- **What this task involves**: Can you give all the records again without altering a single character?

== Supplied material

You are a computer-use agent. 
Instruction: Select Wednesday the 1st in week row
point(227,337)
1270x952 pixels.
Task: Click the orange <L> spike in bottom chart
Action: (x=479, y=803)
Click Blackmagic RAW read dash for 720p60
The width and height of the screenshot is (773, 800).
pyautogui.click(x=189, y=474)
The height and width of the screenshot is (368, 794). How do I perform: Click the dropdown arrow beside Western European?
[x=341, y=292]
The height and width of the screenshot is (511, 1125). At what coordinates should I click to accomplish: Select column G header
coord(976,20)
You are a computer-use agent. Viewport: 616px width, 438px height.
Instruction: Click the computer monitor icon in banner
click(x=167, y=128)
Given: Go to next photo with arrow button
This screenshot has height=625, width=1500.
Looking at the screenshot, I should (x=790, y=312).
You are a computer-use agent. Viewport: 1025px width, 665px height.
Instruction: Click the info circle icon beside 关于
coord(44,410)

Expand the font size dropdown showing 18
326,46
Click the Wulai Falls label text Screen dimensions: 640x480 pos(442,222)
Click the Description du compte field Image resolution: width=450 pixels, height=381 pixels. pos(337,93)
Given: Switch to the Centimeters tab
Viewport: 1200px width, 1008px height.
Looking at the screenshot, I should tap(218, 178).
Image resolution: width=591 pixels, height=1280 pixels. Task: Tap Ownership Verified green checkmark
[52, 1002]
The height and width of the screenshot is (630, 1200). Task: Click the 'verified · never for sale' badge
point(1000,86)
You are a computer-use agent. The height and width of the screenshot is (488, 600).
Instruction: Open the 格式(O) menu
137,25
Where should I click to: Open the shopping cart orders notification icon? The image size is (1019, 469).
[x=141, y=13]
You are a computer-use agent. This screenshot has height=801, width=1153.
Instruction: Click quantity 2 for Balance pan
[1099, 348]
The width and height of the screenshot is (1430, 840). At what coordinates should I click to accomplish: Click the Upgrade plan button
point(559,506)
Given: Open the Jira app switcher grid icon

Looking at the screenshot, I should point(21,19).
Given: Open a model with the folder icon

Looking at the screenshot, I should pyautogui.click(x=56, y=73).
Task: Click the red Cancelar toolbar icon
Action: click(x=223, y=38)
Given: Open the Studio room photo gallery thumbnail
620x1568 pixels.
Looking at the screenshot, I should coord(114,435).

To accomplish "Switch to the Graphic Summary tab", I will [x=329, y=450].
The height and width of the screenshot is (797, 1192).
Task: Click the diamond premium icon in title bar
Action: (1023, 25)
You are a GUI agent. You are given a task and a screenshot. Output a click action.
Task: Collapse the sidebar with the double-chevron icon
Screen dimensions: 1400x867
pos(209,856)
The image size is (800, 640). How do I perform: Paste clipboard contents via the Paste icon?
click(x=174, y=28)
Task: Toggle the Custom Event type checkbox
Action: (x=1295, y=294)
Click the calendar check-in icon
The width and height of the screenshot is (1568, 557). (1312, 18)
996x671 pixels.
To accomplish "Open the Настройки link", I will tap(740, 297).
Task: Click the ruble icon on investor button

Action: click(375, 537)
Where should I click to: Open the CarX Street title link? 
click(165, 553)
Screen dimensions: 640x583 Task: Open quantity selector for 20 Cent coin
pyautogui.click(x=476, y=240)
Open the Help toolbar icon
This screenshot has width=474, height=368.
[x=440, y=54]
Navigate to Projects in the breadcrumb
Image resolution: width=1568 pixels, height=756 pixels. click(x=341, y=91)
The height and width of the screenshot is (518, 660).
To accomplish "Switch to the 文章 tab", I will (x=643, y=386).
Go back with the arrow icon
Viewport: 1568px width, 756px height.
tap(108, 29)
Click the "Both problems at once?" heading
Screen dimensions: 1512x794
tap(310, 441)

====

- **Final answer**:
You are a computer-use agent. 
Instruction: Select Wednesday the 1st in week row
point(227,337)
1270x952 pixels.
Task: Click the orange <L> spike in bottom chart
Action: (x=479, y=803)
Click Blackmagic RAW read dash for 720p60
The width and height of the screenshot is (773, 800).
pyautogui.click(x=189, y=474)
The height and width of the screenshot is (368, 794). How do I perform: Click the dropdown arrow beside Western European?
[x=341, y=292]
The height and width of the screenshot is (511, 1125). At what coordinates should I click to accomplish: Select column G header
coord(976,20)
You are a computer-use agent. Viewport: 616px width, 438px height.
Instruction: Click the computer monitor icon in banner
click(x=167, y=128)
Given: Go to next photo with arrow button
This screenshot has height=625, width=1500.
Looking at the screenshot, I should (x=790, y=312).
You are a computer-use agent. Viewport: 1025px width, 665px height.
Instruction: Click the info circle icon beside 关于
coord(44,410)

Expand the font size dropdown showing 18
326,46
Click the Wulai Falls label text Screen dimensions: 640x480 pos(442,222)
Click the Description du compte field Image resolution: width=450 pixels, height=381 pixels. pos(337,93)
Given: Switch to the Centimeters tab
Viewport: 1200px width, 1008px height.
Looking at the screenshot, I should tap(218, 178).
Image resolution: width=591 pixels, height=1280 pixels. Task: Tap Ownership Verified green checkmark
[52, 1002]
The height and width of the screenshot is (630, 1200). Task: Click the 'verified · never for sale' badge
point(1000,86)
You are a computer-use agent. The height and width of the screenshot is (488, 600).
Instruction: Open the 格式(O) menu
137,25
Where should I click to: Open the shopping cart orders notification icon? The image size is (1019, 469).
[x=141, y=13]
You are a computer-use agent. This screenshot has height=801, width=1153.
Instruction: Click quantity 2 for Balance pan
[1099, 348]
The width and height of the screenshot is (1430, 840). At what coordinates should I click to accomplish: Click the Upgrade plan button
point(559,506)
Given: Open the Jira app switcher grid icon

Looking at the screenshot, I should point(21,19).
Given: Open a model with the folder icon

Looking at the screenshot, I should pyautogui.click(x=56, y=73).
Task: Click the red Cancelar toolbar icon
Action: click(x=223, y=38)
Given: Open the Studio room photo gallery thumbnail
620x1568 pixels.
Looking at the screenshot, I should coord(114,435).

To accomplish "Switch to the Graphic Summary tab", I will [x=329, y=450].
The height and width of the screenshot is (797, 1192).
Task: Click the diamond premium icon in title bar
Action: (1023, 25)
You are a GUI agent. You are given a task and a screenshot. Output a click action.
Task: Collapse the sidebar with the double-chevron icon
Screen dimensions: 1400x867
pos(209,856)
The image size is (800, 640). How do I perform: Paste clipboard contents via the Paste icon?
click(x=174, y=28)
Task: Toggle the Custom Event type checkbox
Action: (x=1295, y=294)
Click the calendar check-in icon
The width and height of the screenshot is (1568, 557). (1312, 18)
996x671 pixels.
To accomplish "Open the Настройки link", I will tap(740, 297).
Task: Click the ruble icon on investor button

Action: click(375, 537)
Where should I click to: Open the CarX Street title link? 
click(165, 553)
Screen dimensions: 640x583 Task: Open quantity selector for 20 Cent coin
pyautogui.click(x=476, y=240)
Open the Help toolbar icon
This screenshot has width=474, height=368.
[x=440, y=54]
Navigate to Projects in the breadcrumb
Image resolution: width=1568 pixels, height=756 pixels. click(x=341, y=91)
The height and width of the screenshot is (518, 660).
To accomplish "Switch to the 文章 tab", I will (x=643, y=386).
Go back with the arrow icon
Viewport: 1568px width, 756px height.
tap(108, 29)
Click the "Both problems at once?" heading
Screen dimensions: 1512x794
tap(310, 441)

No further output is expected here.